▶ _Task to carry out_: With the pictures omitted, write out all of the listing exactly.

▶ _Data records_:
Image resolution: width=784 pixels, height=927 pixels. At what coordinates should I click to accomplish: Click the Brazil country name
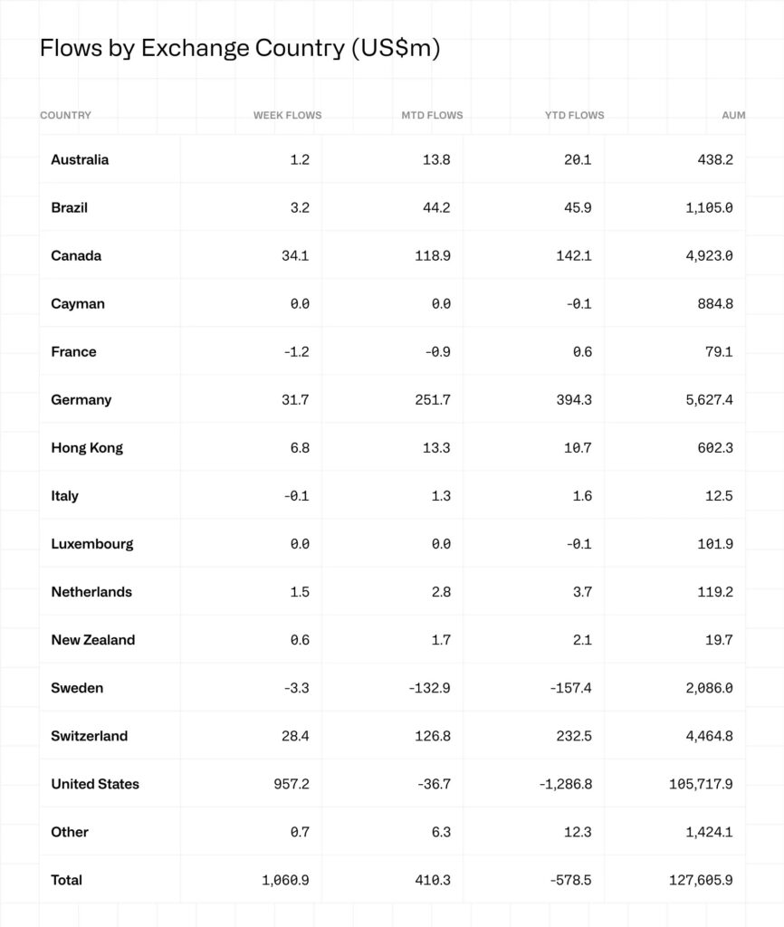69,207
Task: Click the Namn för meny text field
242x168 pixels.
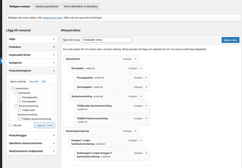Action: point(107,40)
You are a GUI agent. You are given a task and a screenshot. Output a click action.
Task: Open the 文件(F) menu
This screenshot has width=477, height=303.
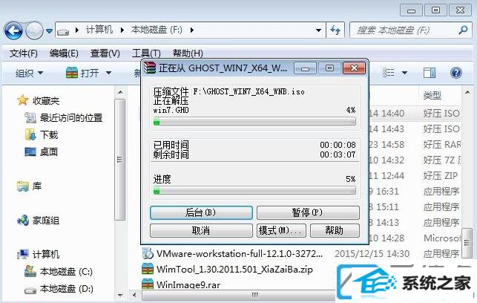point(24,53)
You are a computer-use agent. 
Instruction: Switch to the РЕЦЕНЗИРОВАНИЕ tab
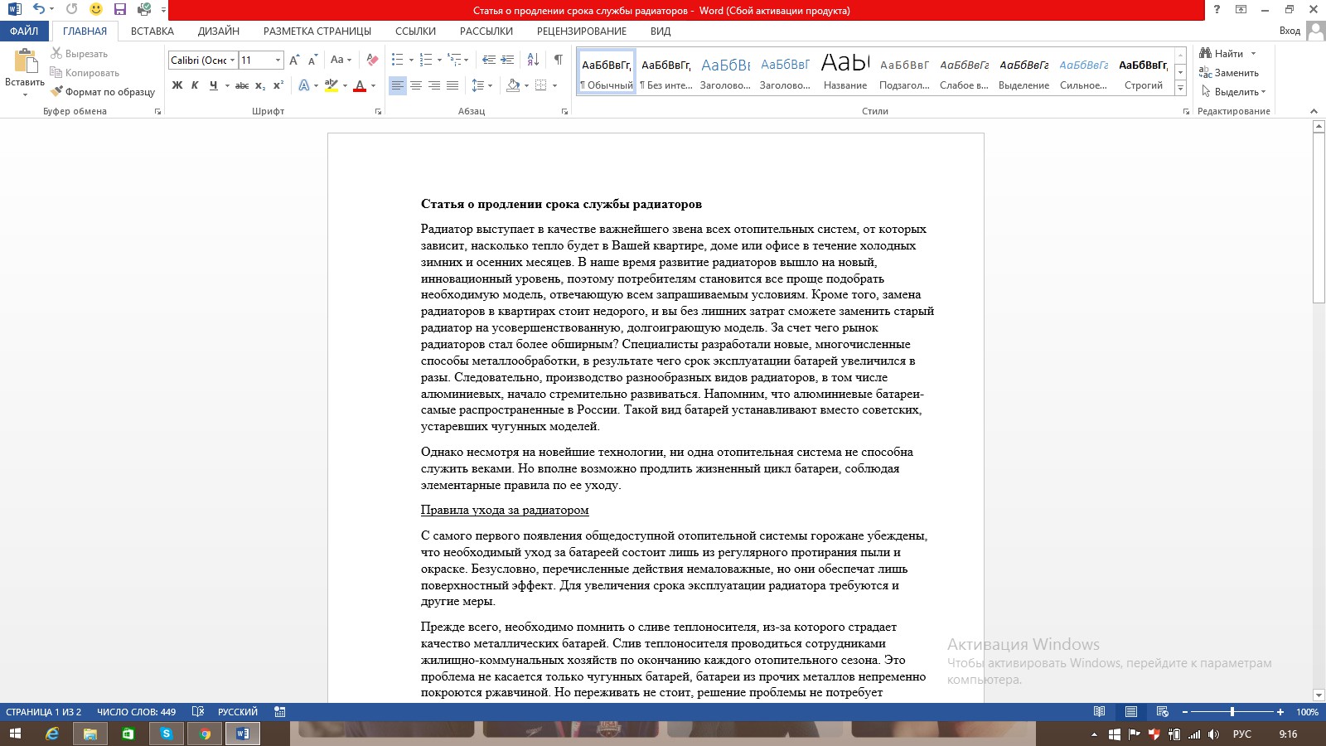tap(582, 31)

▶ _Response to this task_:
Image resolution: width=784 pixels, height=927 pixels. At what coordinates should I click to accomplish: Click the Brazil country name
69,207
Task: Click the Namn för meny text field
242x168 pixels.
Action: point(107,40)
You are a GUI agent. You are given a task and a screenshot. Output a click action.
Task: Open the 文件(F) menu
This screenshot has width=477, height=303.
point(24,53)
You are a computer-use agent. 
Instruction: Switch to the РЕЦЕНЗИРОВАНИЕ tab
tap(582, 31)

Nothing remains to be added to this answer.